— Start of Supplied passage —
From: "Ævar Arnfjörð Bjarmason" <avarab@gmail.com>
To: "brian m. carlson" <sandals@crustytoothpaste.net>
Cc: git@vger.kernel.org, "René Scharfe" <l.s.r@web.de>,
"Duy Nguyen" <pclouds@gmail.com>
Subject: Re: [PATCH 31/31] gitweb: make hash size independent
Date: Tue, 12 Feb 2019 11:57:52 +0100 [thread overview]
Message-ID: <871s4dl1e7.fsf@evledraar.gmail.com> (raw)
In-Reply-To: <20190212012256.1005924-32-sandals@crustytoothpaste.net>
On Tue, Feb 12 2019, brian m. carlson wrote:
> Gitweb has several hard-coded 40 values throughout it to check for
> values that are passed in or acquired from Git. To simplify the code,
> introduce a regex variable that matches either exactly 40 or exactly 64
> hex characters, and use this variable anywhere we would have previously
> hard-coded a 40 in a regex.
>
> Similarly, switch the code that looks for deleted diffinfo information
> to look for either 40 or 64 zeros, and update one piece of code to use
> this function. Finally, when formatting a log line, allow an
> abbreviated describe output to contain up to 64 characters.
This might be going a bit overboard but I tried this with a variant
where...
> +# A regex matching a valid object ID.
— End of Supplied passage —
— Start of Data shown —
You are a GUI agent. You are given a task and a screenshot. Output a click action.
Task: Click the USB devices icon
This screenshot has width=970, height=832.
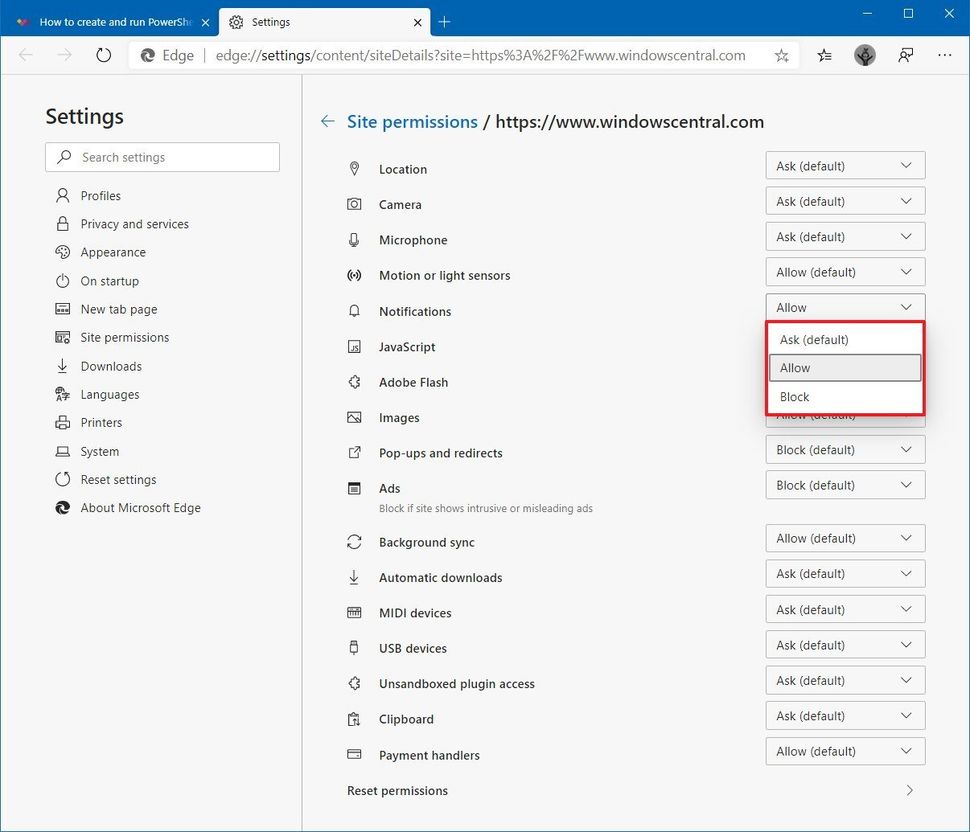click(x=354, y=647)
— End of Data shown —
Pick up the gitweb hash-size email after its last line and continue it. The material has no connection to the gitweb hash-size email.

> +our $oid_regex = qr/(?:[0-9a-fA-F]{40}(?:[0-9a-fA-F]{24})?)/;
> +
Instead of this dense regex I did:
my $sha1_len = 40;
my $sha256_extra_len = 24;
my $sha256_len = $sha1_len + $sha256_extra_len;
sub oid_nlen_regex {
my $len = shift;
my $hchr = qr/[0-9a-fA-F]/;
return qr/(?:(?:$hchr){$len})/
}
our $oid_regex;
{
my $x = oid_nlen_regex($sha1_len);
my $y = oid_nlen_regex($sha256_extra_len);
$oid_regex = qr/(?:$x(?:$y)?)/
}
Then most of the rest of this is the same, e.g.:
> - if ($input =~ m/^[0-9a-fA-F]{40}$/) {
But...
> @@ -2037,10 +2040,10 @@ sub format_log_line_html {
> (?<!-) # see strbuf_check_tag_ref(). Tags can't start with -
> [A-Za-z0-9.-]+
> (?!\.) # refs can't end with ".", see check_refname_format()
> - -g[0-9a-fA-F]{7,40}
> + -g[0-9a-fA-F]{7,64}
> |
> # Just a normal looking Git SHA1
> - [0-9a-fA-F]{7,40}
> + [0-9a-fA-F]{7,64}
> )
> \b
> }{
E.g. here we can do call oid_nlen_regex("7,64") to produce this blurb.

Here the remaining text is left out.